About The Judge Alexander Williams, Jr. Center
Having served two terms as the elected States Attorney for Prince George’s County, Maryland, Judge Alexander Williams, Jr. recognized the importance of social justice issues concerning education, justice, ethical leadership, and civic responsibility. During his nearly twenty-year tenure as an Article III Judge on the United States District Court for the District of Maryland, Judge Williams witnessed the ways in which mandatory-minimum sentencing has contributed to mass incarceration and racial disparities in the criminal justice system. In an effort to address this and similar injustices within our legal, social, and political institutions, Judge Williams retired his appointment and founded The Judge Alexander Williams, Jr. Center for Education, Justice & Ethics as a non-profit, 501(c)(3) organization in 2013. Themission of the Judge AW Center is to research, develop solutions to, and provide a forum for discussing the prevailing issues facing underserved and disadvantaged communities in Maryland, the U.S., and the world today.

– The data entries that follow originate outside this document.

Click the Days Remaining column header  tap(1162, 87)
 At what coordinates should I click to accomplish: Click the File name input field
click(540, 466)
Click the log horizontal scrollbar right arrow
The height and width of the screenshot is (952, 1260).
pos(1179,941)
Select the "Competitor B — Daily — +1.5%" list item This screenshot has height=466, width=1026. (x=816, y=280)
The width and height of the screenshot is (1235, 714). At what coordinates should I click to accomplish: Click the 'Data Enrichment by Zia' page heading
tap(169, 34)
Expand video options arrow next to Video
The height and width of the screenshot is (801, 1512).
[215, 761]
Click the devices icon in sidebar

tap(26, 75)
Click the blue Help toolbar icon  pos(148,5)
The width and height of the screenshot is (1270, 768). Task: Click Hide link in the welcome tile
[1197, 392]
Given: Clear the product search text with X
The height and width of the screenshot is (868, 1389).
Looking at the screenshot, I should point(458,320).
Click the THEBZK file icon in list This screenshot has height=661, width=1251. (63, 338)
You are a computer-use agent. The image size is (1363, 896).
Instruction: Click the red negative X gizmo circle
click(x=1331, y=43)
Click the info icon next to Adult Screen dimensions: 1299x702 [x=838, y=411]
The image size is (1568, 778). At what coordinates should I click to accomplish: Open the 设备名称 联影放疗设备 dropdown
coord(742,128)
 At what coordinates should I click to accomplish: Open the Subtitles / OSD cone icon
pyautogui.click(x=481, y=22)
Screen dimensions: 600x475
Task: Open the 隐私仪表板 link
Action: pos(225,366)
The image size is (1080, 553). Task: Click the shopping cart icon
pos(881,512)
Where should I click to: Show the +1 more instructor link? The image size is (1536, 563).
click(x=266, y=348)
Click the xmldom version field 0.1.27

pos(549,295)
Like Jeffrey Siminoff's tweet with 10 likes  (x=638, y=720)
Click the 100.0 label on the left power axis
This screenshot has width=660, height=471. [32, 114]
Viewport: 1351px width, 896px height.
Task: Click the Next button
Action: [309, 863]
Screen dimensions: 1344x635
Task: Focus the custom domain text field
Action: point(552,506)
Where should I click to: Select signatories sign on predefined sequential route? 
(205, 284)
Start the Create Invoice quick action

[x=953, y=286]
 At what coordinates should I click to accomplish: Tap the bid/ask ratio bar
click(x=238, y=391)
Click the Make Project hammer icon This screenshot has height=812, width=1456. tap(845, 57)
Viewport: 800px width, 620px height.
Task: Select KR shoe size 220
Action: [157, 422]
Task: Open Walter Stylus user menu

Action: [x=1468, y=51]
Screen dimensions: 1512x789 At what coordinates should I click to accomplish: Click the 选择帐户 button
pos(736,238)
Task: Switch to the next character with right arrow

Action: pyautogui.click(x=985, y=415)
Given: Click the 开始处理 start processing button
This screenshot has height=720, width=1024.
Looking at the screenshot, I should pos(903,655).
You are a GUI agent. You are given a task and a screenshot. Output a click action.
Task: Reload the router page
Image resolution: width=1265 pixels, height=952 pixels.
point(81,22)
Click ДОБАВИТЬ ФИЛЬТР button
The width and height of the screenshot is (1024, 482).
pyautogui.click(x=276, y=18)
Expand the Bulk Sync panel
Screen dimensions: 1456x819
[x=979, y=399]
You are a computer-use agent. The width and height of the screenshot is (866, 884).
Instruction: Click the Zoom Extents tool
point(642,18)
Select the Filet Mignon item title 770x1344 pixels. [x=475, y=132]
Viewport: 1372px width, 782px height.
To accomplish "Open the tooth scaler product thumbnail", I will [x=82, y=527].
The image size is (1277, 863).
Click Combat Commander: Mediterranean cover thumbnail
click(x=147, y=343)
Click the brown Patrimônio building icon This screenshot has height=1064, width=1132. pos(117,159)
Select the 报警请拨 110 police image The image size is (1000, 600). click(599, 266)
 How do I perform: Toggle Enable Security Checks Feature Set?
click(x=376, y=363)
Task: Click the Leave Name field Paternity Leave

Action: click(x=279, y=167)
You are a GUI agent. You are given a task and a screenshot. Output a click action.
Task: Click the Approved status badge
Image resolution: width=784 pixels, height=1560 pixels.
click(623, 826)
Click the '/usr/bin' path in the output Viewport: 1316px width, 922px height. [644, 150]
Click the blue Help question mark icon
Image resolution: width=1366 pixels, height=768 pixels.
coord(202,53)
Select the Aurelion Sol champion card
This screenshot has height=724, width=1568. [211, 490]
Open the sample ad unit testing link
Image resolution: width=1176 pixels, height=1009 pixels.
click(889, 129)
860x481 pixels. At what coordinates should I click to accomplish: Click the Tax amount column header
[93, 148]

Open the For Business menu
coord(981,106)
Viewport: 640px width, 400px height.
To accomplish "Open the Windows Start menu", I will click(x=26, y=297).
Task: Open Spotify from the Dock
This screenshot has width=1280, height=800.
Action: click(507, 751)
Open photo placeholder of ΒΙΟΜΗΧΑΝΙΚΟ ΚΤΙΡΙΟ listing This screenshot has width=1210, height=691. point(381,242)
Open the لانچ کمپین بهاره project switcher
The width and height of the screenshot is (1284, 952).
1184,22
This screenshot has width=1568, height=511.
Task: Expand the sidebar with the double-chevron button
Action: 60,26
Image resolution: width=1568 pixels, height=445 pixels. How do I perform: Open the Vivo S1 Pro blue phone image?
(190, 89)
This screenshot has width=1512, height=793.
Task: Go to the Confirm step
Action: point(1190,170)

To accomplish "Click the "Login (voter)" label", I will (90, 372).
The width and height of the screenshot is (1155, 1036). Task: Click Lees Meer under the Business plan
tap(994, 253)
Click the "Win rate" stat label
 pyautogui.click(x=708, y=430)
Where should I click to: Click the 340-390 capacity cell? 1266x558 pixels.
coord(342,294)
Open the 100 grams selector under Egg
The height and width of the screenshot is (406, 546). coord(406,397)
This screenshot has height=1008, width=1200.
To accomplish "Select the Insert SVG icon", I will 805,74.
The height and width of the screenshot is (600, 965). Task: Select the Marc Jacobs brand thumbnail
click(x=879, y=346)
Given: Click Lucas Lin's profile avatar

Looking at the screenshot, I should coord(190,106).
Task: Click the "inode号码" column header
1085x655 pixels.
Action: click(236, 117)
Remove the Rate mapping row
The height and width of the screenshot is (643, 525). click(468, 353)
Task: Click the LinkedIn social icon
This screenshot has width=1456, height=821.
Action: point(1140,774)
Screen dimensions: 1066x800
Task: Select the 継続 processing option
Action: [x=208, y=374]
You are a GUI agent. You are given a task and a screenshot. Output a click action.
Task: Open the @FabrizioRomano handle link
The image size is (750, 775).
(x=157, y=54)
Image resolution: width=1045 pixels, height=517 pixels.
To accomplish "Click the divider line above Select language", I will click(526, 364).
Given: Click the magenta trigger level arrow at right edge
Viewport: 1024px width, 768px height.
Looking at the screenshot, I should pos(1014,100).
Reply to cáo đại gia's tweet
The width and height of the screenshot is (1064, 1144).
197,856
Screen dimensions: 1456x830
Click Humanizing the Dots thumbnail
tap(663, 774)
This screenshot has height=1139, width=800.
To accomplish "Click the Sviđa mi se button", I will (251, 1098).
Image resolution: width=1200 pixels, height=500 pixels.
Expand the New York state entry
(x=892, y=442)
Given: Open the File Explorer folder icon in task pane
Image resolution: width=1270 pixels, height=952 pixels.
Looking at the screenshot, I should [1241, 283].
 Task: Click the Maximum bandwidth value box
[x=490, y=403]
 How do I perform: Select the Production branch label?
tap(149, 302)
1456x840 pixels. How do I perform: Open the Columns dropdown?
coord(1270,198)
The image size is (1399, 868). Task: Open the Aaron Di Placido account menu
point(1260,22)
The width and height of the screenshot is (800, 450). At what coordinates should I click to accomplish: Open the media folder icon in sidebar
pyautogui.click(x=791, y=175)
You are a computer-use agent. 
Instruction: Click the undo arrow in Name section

After entering into a partnership with the University of Maryland, College Park, in 2016, the Judge AW Center was (re)established under the College of Behavioral & Social Sciences within the Department of African American Studies. Working in collaboration with the University of Maryland and community stakeholders, the Center strives to address social inequalities resulting from histories of discrimination, injustice, and the disparate impact of educational, legal, and social policies that further exacerbate gaps in achievement, opportunity, and socio-economic outcomes among vulnerable populations in Maryland, the U.S., and throughout the world. AsFounder and Executive Director of the Judge AW Center at the University of Maryland, Judge Williams continues to teach and advocate for criminal justice reforms, and has called for federal and state legislators to “review and rethink the impact of mandatory-minimum penalties.”
"Where you see wrong or inequality or injustice, speak out, because this is your country. This is your democracy. Make it. Protect it. Pass it on."